→ **PROBLEM STATEMENT**
Return only the stretch of the material below that begins with the line containing "Shirts & Apparel (75, 1077)" and ends with the line containing "Blog (33, 1375)", exactly; both of those lines belong to it.

→ **SUPPLIED INFORMATION**
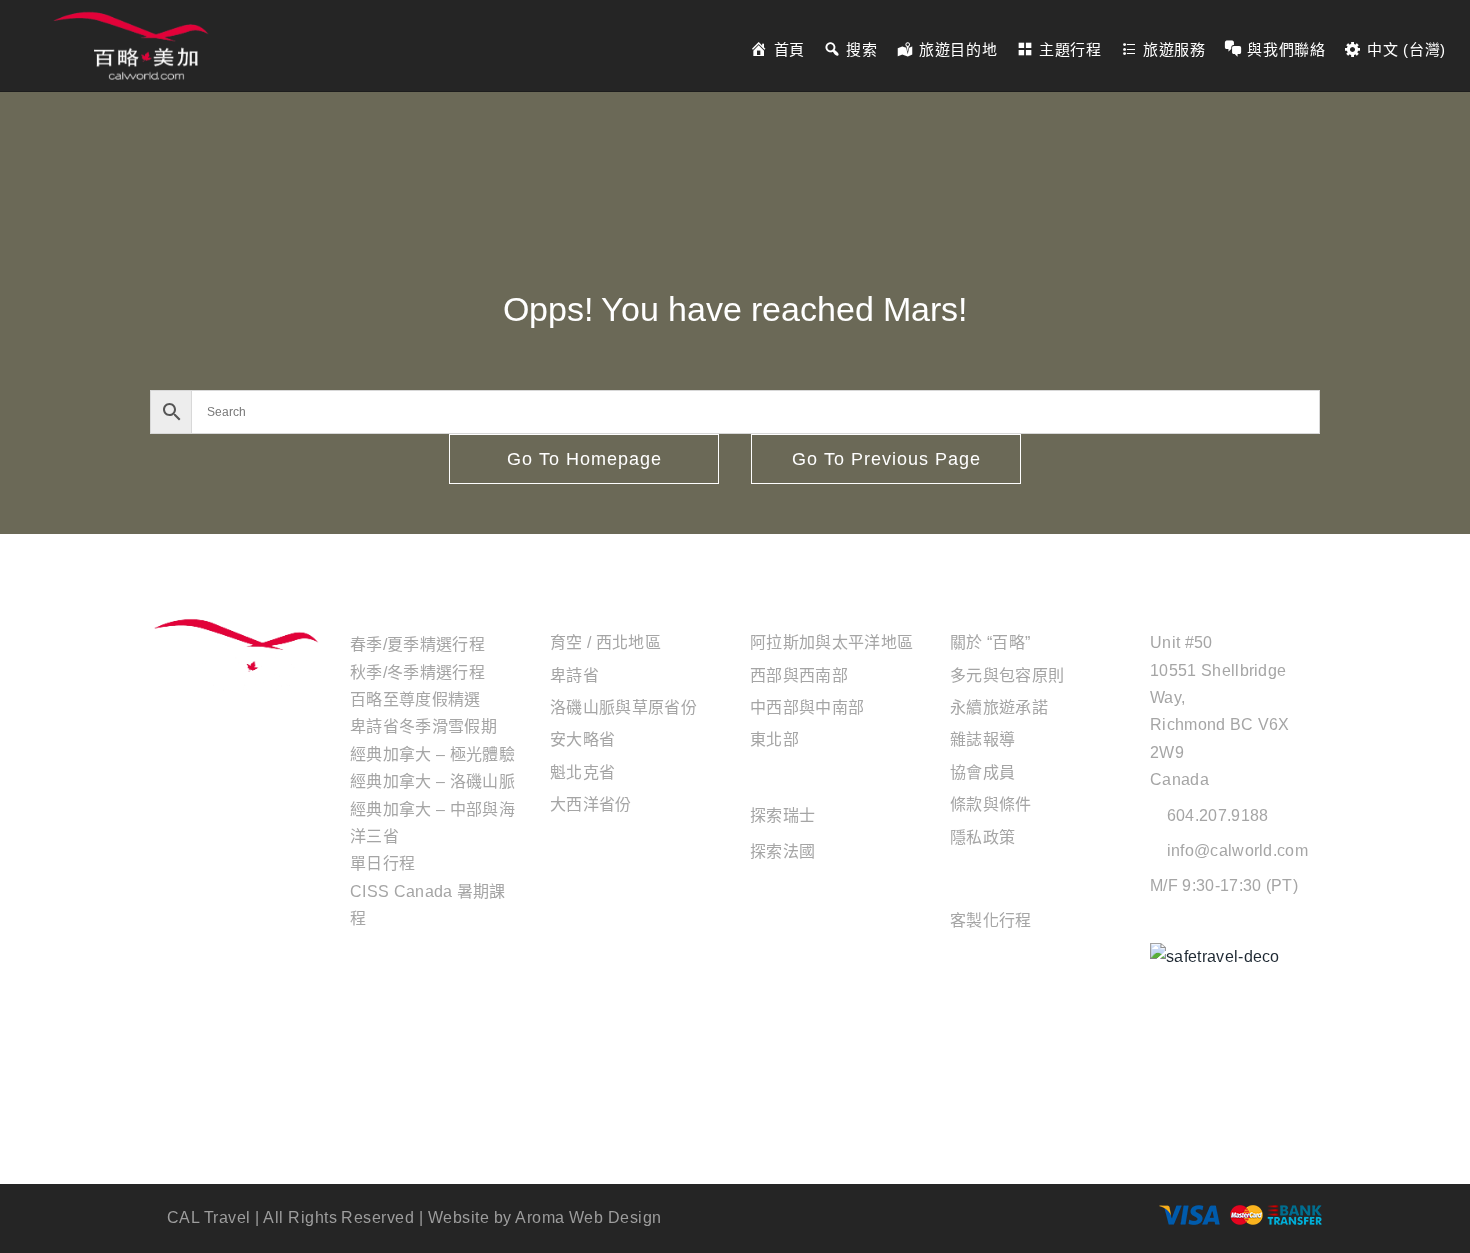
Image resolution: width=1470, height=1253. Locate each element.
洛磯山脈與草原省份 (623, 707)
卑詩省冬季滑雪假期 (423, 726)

==

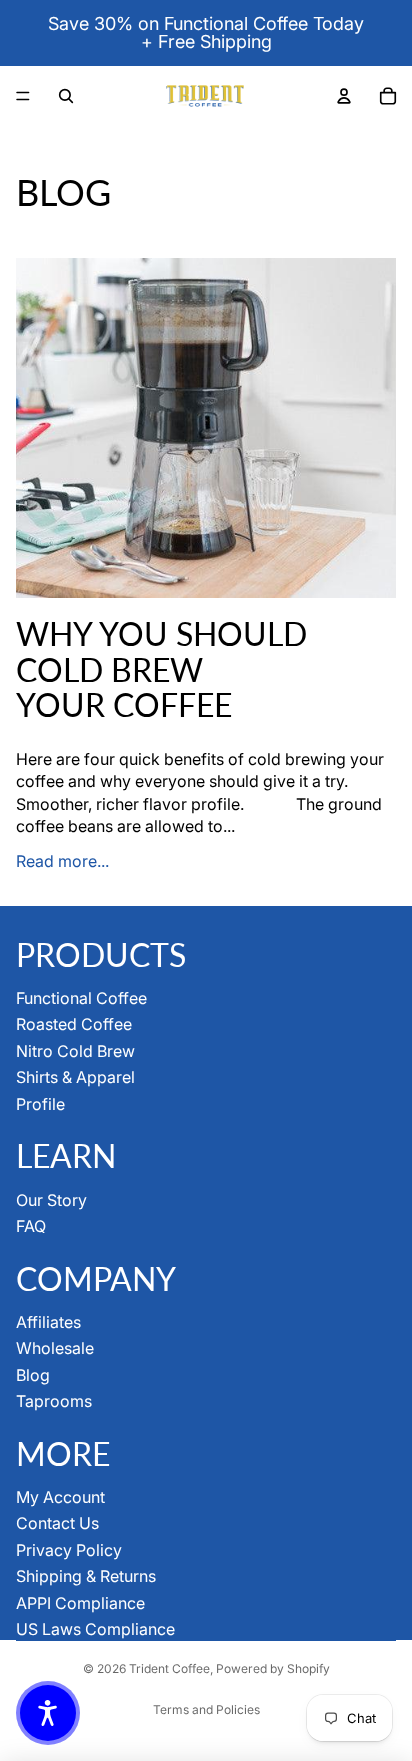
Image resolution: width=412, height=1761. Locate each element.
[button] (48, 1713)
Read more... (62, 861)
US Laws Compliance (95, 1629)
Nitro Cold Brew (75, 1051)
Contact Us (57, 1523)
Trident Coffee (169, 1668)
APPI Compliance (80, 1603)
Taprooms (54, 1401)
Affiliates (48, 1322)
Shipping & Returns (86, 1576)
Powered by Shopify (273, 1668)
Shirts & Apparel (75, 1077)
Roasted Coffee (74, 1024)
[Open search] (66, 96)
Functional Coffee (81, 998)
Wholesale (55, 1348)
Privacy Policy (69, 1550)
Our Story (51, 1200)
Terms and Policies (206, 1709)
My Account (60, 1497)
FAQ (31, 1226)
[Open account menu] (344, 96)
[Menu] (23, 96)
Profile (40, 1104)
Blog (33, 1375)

→ **RESPONSE FOR THIS EXERCISE**
Shirts & Apparel (75, 1077)
Roasted Coffee (74, 1024)
[Open search] (66, 96)
Functional Coffee (81, 998)
Wholesale (55, 1348)
Privacy Policy (69, 1550)
Our Story (51, 1200)
Terms and Policies (206, 1709)
My Account (60, 1497)
FAQ (31, 1226)
[Open account menu] (344, 96)
[Menu] (23, 96)
Profile (40, 1104)
Blog (33, 1375)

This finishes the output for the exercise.